There are many complicated aspects of technical SEO that not every business owner needs to know about.
The robots.txt file is one that they should.
It’s essentially a roadmap for your website that tells Google what should be read and what should be ignored.
This article will share everything you need to know about this file.
Best of all, it’s not difficult and can be accessed easily with just a few clicks (no need to log in to your host).
Let’s get started.
What is a Robots.txt File (is it complicated)?
A robots.txt file is a file added to the root of your website that gives directions to Google and other search engine crawlers.

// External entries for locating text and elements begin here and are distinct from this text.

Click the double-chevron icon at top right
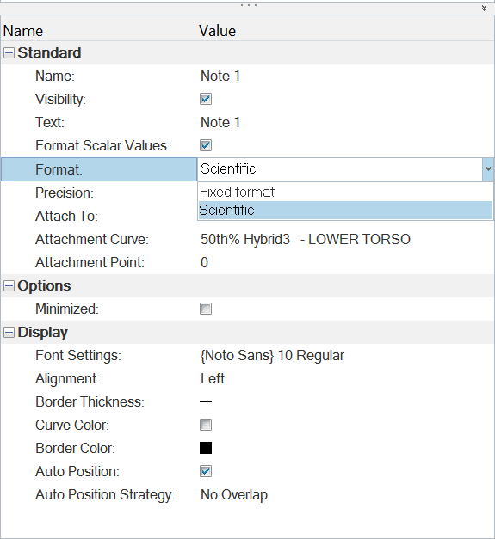495x539 pixels. [484, 8]
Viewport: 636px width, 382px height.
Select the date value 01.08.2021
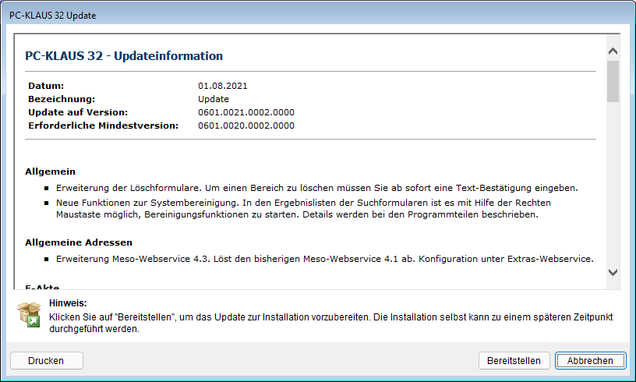pyautogui.click(x=223, y=86)
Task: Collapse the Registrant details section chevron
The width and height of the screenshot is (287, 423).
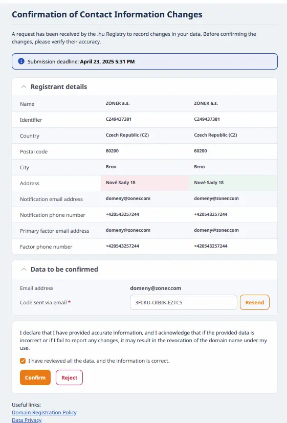Action: (x=24, y=86)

It was created from a protocol in the early ‘90s to help give rules to the wild west of the internet.
It gives webmasters complete control of what can and cannot be crawled by search engines.

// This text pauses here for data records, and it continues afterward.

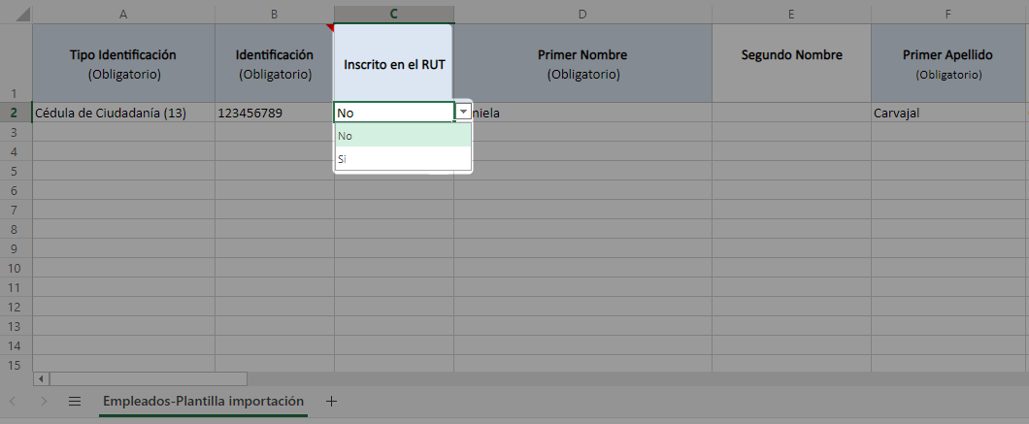Select column C header
The image size is (1029, 424).
pos(393,14)
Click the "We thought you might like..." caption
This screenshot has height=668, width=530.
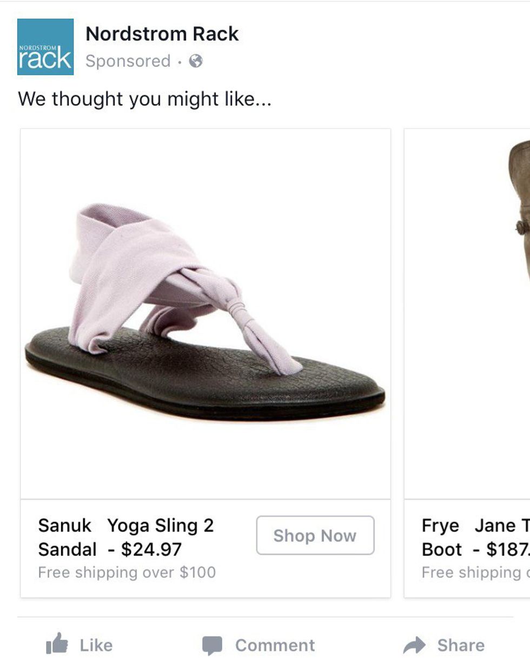tap(144, 99)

Why Did Robots.txt Come About?
Let’s think about the results on a search engine results page.
You’re not seeing a collection of every website on the internet ranked due to some unknown ranking factor (over 200 of them).
Instead, it shows Google’s understanding of all of those websites. It’s an index of what Google’s spiders are able to crawl on the internet and how Google sees these pages’ importance.
The robots.txt allows webmasters to say to Google, “show these pages, but don’t show these.”
Some websites have thousands and thousands of pages, and it’s important to prioritize your crawl budget. For example, this is useful for ecommerce websites, which sell many products.
You can tell Google that your redundant database files are not worth adding to their index.
What Might I Limit Access to on My Website?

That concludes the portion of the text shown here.